- _Material provided_

········

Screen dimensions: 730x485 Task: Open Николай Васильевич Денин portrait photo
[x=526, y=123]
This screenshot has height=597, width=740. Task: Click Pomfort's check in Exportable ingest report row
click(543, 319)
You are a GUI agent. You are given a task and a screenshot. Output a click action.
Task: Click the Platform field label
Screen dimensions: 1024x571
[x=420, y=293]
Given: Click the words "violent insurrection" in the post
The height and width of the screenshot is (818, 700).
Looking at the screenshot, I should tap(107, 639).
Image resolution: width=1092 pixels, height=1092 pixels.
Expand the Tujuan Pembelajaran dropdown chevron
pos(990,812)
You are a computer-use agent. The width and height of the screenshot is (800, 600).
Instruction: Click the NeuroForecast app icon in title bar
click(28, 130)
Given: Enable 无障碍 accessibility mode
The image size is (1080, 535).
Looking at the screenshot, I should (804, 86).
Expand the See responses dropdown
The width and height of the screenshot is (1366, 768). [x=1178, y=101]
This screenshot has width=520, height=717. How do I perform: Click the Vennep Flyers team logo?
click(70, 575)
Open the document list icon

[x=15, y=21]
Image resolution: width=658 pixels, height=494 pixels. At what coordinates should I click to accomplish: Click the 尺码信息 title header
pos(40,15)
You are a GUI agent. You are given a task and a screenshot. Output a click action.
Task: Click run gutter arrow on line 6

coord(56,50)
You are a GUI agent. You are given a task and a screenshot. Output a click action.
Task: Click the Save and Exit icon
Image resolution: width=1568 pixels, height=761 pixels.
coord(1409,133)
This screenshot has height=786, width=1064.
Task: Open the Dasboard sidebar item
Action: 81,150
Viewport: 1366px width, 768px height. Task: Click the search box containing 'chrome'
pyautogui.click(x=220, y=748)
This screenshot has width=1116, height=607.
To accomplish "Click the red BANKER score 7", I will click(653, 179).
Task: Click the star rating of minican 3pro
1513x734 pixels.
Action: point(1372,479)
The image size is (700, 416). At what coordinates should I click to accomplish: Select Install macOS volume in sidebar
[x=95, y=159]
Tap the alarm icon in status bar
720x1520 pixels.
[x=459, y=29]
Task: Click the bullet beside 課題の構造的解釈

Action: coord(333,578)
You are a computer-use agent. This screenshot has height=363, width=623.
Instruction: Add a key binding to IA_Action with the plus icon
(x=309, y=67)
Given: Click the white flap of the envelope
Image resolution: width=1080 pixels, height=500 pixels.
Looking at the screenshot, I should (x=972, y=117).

········

- _Assignment_
Copy out the whole listing exactly.

- _Exercise output_
Screen dimensions: 730x485 Task: Open Николай Васильевич Денин portrait photo
[x=526, y=123]
This screenshot has height=597, width=740. Task: Click Pomfort's check in Exportable ingest report row
click(543, 319)
You are a GUI agent. You are given a task and a screenshot. Output a click action.
Task: Click the Platform field label
Screen dimensions: 1024x571
[x=420, y=293]
Given: Click the words "violent insurrection" in the post
The height and width of the screenshot is (818, 700).
Looking at the screenshot, I should tap(107, 639).
Image resolution: width=1092 pixels, height=1092 pixels.
Expand the Tujuan Pembelajaran dropdown chevron
pos(990,812)
You are a computer-use agent. The width and height of the screenshot is (800, 600).
Instruction: Click the NeuroForecast app icon in title bar
click(28, 130)
Given: Enable 无障碍 accessibility mode
The image size is (1080, 535).
Looking at the screenshot, I should (804, 86).
Expand the See responses dropdown
The width and height of the screenshot is (1366, 768). [x=1178, y=101]
This screenshot has width=520, height=717. How do I perform: Click the Vennep Flyers team logo?
click(70, 575)
Open the document list icon

[x=15, y=21]
Image resolution: width=658 pixels, height=494 pixels. At what coordinates should I click to accomplish: Click the 尺码信息 title header
pos(40,15)
You are a GUI agent. You are given a task and a screenshot. Output a click action.
Task: Click run gutter arrow on line 6

coord(56,50)
You are a GUI agent. You are given a task and a screenshot. Output a click action.
Task: Click the Save and Exit icon
Image resolution: width=1568 pixels, height=761 pixels.
coord(1409,133)
This screenshot has height=786, width=1064.
Task: Open the Dasboard sidebar item
Action: 81,150
Viewport: 1366px width, 768px height. Task: Click the search box containing 'chrome'
pyautogui.click(x=220, y=748)
This screenshot has width=1116, height=607.
To accomplish "Click the red BANKER score 7", I will click(653, 179).
Task: Click the star rating of minican 3pro
1513x734 pixels.
Action: point(1372,479)
The image size is (700, 416). At what coordinates should I click to accomplish: Select Install macOS volume in sidebar
[x=95, y=159]
Tap the alarm icon in status bar
720x1520 pixels.
[x=459, y=29]
Task: Click the bullet beside 課題の構造的解釈

Action: coord(333,578)
You are a computer-use agent. This screenshot has height=363, width=623.
Instruction: Add a key binding to IA_Action with the plus icon
(x=309, y=67)
Given: Click the white flap of the envelope
Image resolution: width=1080 pixels, height=500 pixels.
Looking at the screenshot, I should (x=972, y=117).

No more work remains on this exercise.